Filha dos saudosos R. Magalhães Jr., jornalista, escritor, dramaturgo, historiador e acadêmico, e de Lúcia Benedetti, escritora e pioneira na dramaturgia infantil, Rosa combinou a herança do talento e da imaginação dos pais à capacidade de construir um mundo de fantasia e cores na batida do samba. Já veterana na Sapucaí, ela transformou o desfile da Imperatriz este ano em espetáculo mágico, que empolgou o público e conquistou um honroso quarto lugar. Andersen certamente adoraria ver o criativo trabalho de Rosa Magalhães.


A recordação do escritor dinamarquês, considerado o primeiro autor de histórias para crianças - aquele que escreveu baseado apenas na sua imaginação, sem recontar as lendas populares e o folclore, como o fizeram os irmãos Grimm e Perrault -, continuará no ciclo de conferências que a Academia Brasileira de Letras, com a colaboração da Fundação Nacional do Livro Infantil e Juvenil (FNLIJ), realizará em abril.

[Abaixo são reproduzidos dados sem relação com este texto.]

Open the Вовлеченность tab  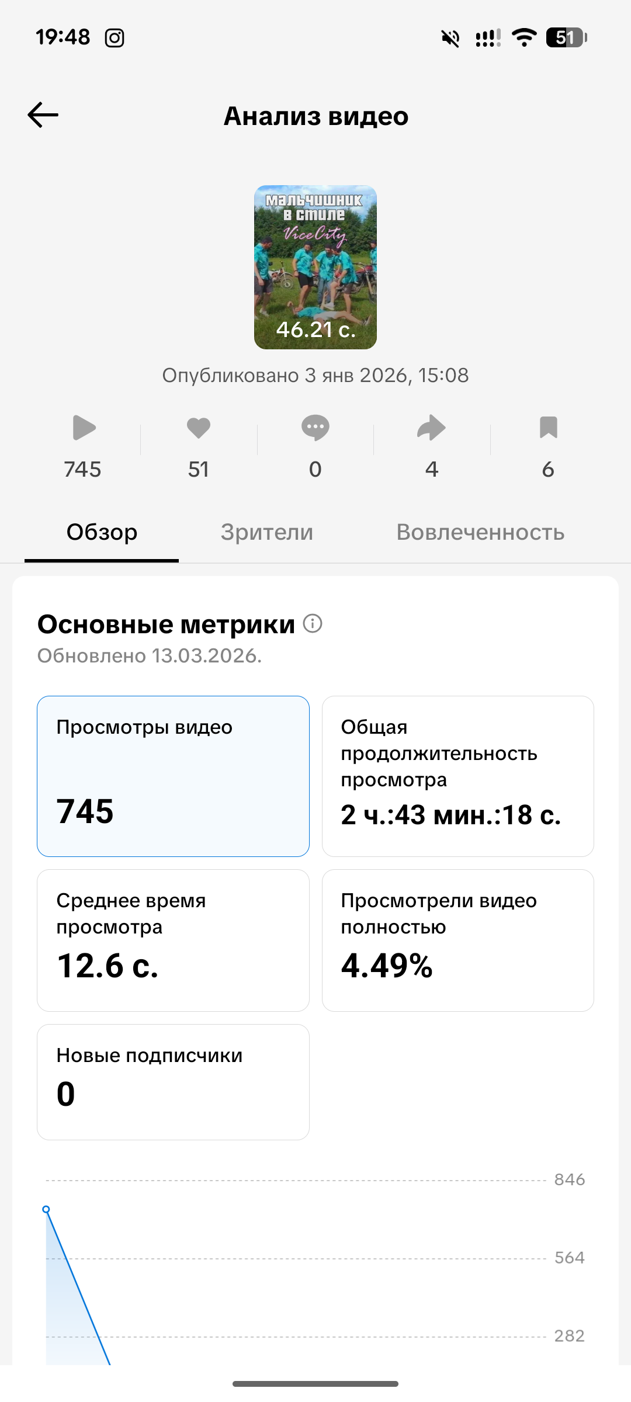pos(480,532)
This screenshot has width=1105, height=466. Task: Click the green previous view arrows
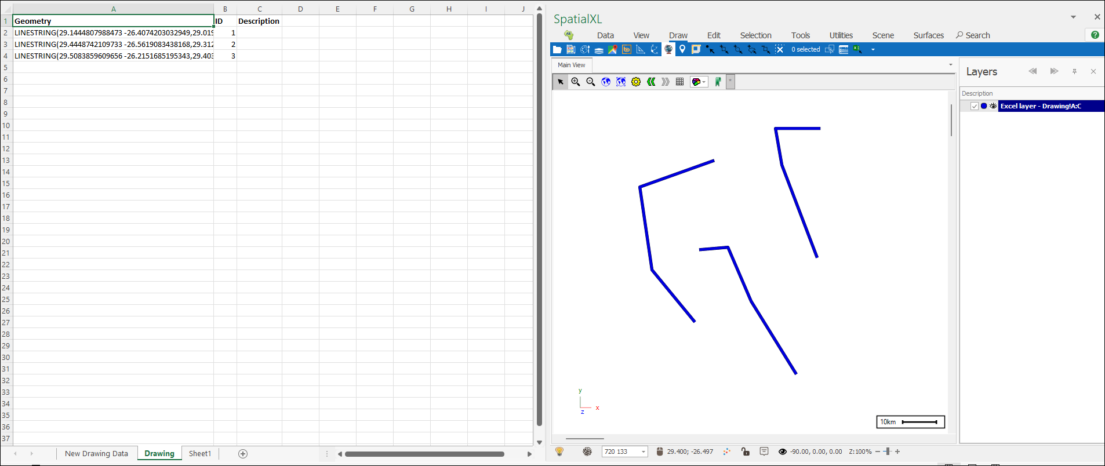651,82
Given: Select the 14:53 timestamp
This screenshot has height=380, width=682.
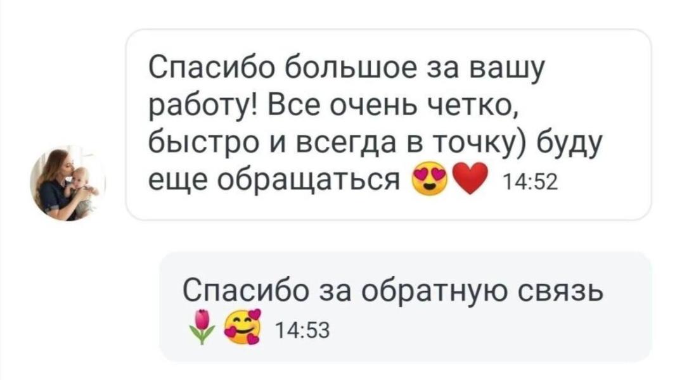Looking at the screenshot, I should tap(303, 331).
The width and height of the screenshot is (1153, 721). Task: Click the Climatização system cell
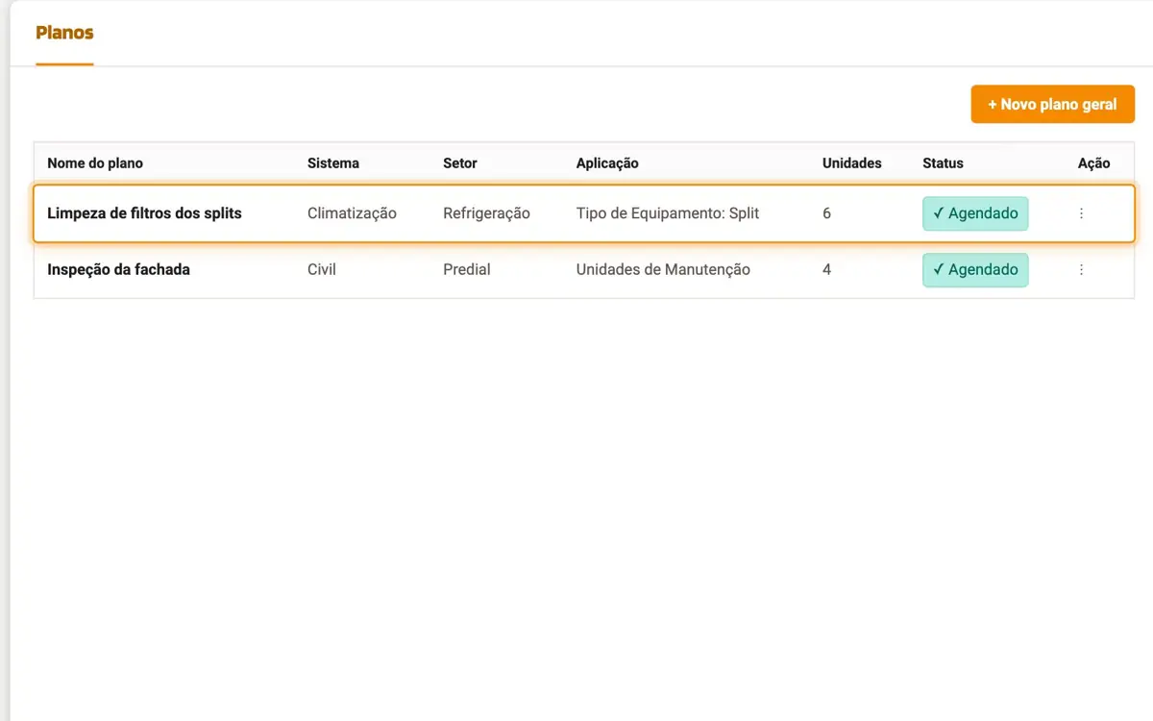tap(352, 213)
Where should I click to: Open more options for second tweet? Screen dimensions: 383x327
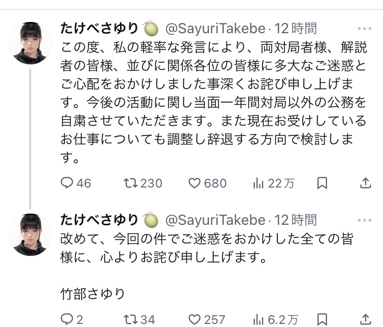pos(365,220)
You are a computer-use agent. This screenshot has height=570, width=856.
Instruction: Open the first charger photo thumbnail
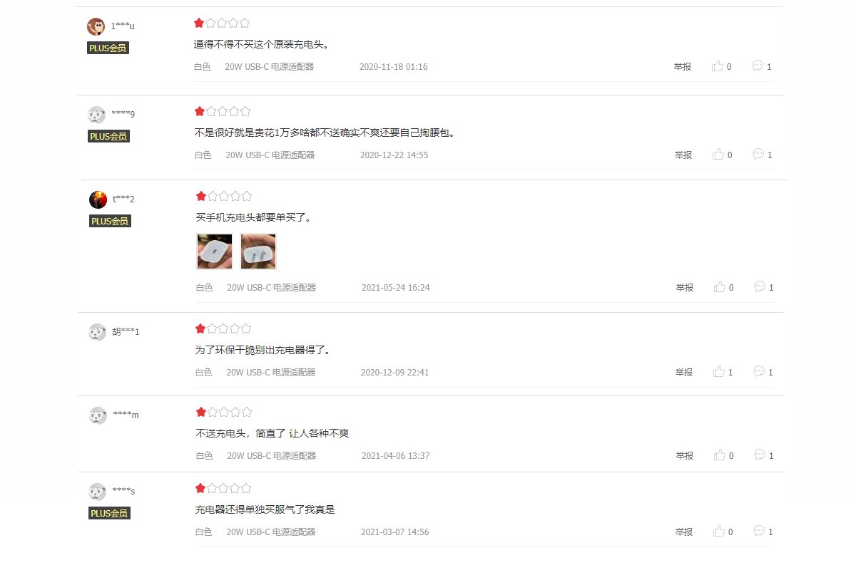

Coordenado pelo filólogo Evanildo Bechara, o ciclo contará com a participação de Ana Maria Machado, Per Johns, Isabel Maria Carvalho Vieira, Cecília Costa Junqueira e Arnaldo Niskier, que, em cinco terças-feiras, estudarão a vida e a obra de Andersen e a influência do escritor na literatura infantil brasileira, especialmente a transmitida pelas adaptações de Lobato.

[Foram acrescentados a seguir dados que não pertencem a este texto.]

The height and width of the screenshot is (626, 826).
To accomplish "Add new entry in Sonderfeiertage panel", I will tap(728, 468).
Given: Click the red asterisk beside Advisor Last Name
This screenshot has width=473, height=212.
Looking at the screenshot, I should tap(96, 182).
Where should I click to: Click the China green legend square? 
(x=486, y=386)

Ao mesmo tempo, a Academia Brasileira e a FNLIJ realizarão uma exposição de livros de Andersen, de traduções de sua obra e de ilustrações feitas por brasileiros, com homenagens a Lygia Bojunga Nunes e Ana Maria Machado, as duas únicas latino-americanas agraciadas com o Prêmio Hans Christian Andersen, criado pelo International Board of Books for Young People, IBBY, considerado o Nobel da literatura para crianças.


Assim, viva a imaginação! Cultivá-la é a única saída para nos salvar deste sinistro e trágico Festival de Besteiras e (atrocidades) do saudoso Stanislaw Ponte Preta, produzido pelos bem-pensantes, tipos sem imaginação, a exemplo de Bush. E esse festival sinistro hoje assola, não só o Brasil, mas também o mundo.